Ao contrário de outros locais, esta experimentação é circunscrita ao período
revolucionário, não deixando qualquer legado ou herança política substancial.
À
primeira vista, o PREC teria sido incapaz de concretizar a sua potencialidade
política por falta de instrumentos adequados. O “poder popular” findou porque
não foi possível criar um “verdadeiro partido comunista” capaz de o defender.

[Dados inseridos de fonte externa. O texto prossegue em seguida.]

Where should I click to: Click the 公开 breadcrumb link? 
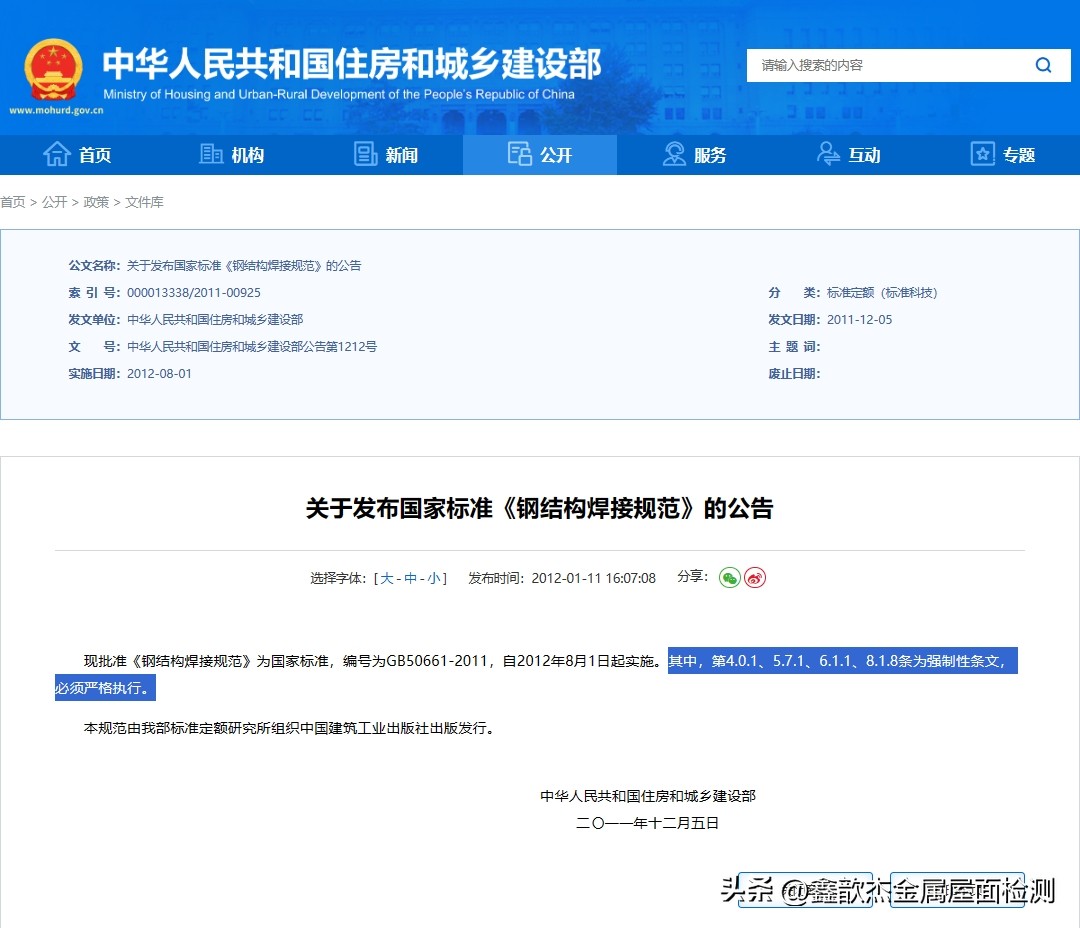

Na verdade, sucedeu o oposto. A obsessão pela criação do verdadeiro partido de
vanguarda fez com que centenas de militantes se dedicassem a construções de
micro-burocracias auto-referenciais quando tarefas essenciais à reprodução e
expansão desse poder eram menosprezadas. A esquerda radical perdeu-se na
quimera de criar um verdadeiro partido sem perceber que esse partido já
existia.
O sociólogo
italiano Romano Alquati concebeu um dos conceitos mais interessantes do operaismo
na sua descrição de como várias greves selvagens em pequenas fábricas de
Turim se tinham transferido para dentro da Mirafiori, a principal fábrica da
FIAT. O convívio informal entre os operários nos bares e nas esquinas dos seus
bairros tinha criado uma consciência partilhada da sua situação, mais vasta,
cúmplice e combativa do que a sindical. A maior fábrica de Itália entrava em
greve em solidariedade com os operários que trabalhavam fora dela. A nova
organização da cidade, da fábrica e da classe operária tinham produzido algo
como um “partido invisível”, uma rede informal mas extremamente sofisticada de
cumplicidades políticas e tácticas, que rivalizava agora com o Partido
Comunista Italiano. É esse “partido invisível” que surge um pouco por todo o
lado em 68. É esse partido invisível que transforma o golpe militar de 1974
numa revolução.
O
partido invisível do PREC surge com o êxodo rural que transporta para a cintura
industrial de Lisboa as formas de luta que tinham feito do Alentejo um local de
resistência antifascista. As greves da Primavera Marcelista desenham redes de
solidariedade que se activam em 74 ao mesmo tempo que a guerra colonial
familiariza o exército com um discurso de destituição do império. Ocorre ainda
a lenta consolidação de uma pequeno-burguesia cosmopolita e progressista que se
afirma contra os poderes instalados e que deseja as experiências modernas de
cidadania e consumo. O partido invisível do PREC não é criado pela revolução. Pelo
contrário, a revolução é que é criada pelo partido invisível do PREC.
Esse
poder, essa dinâmica e essa cumplicidade não chegam no entanto a
percepcionar-se enquanto tal. A organização de formas autónomas de reflexão,
comunicação e de acção —— as tarefas necessárias à intensificação do PREC —— são
descuradas em nome de uma competitividade estéril entre siglas relativamente
indistintas no seu leninismo vulgar, ou, em alternativa, pelas várias
tentativas de institucionalização do dito “poder popular”. Ao contrário do que
sucede em Itália, em França, e noutros locais, o movimento revolucionário não é
capaz de elaborar uma autocritica das suas formas políticas nem de abandonar a
ideia do pequeno grupo, do pequeno partido, da pequena seita carismática, para
assumir hic et nunc as tarefas políticas impostas pelas condições
materiais das lutas.[8]
8. Em Itália, por
exemplo, é a partir de crítica operária e feminista aos pequenos grupos que
eles se dissolvem para dar origem a uma nova forma política: a aquilo a que se
chamou autonomia operária, ou seja, um movimento onde as funções organizativas
do partido eram distribuídas de modo difuso e não centralizado, precisamente
porque esse partido já existia sob a forma do partido invisível. É precisamente
este processo que não acontece no PREC. Em Portugal não se chega a formar um
movimento feminista capaz de pôr em causa a estrutura chauvinista da extrema-esquerda.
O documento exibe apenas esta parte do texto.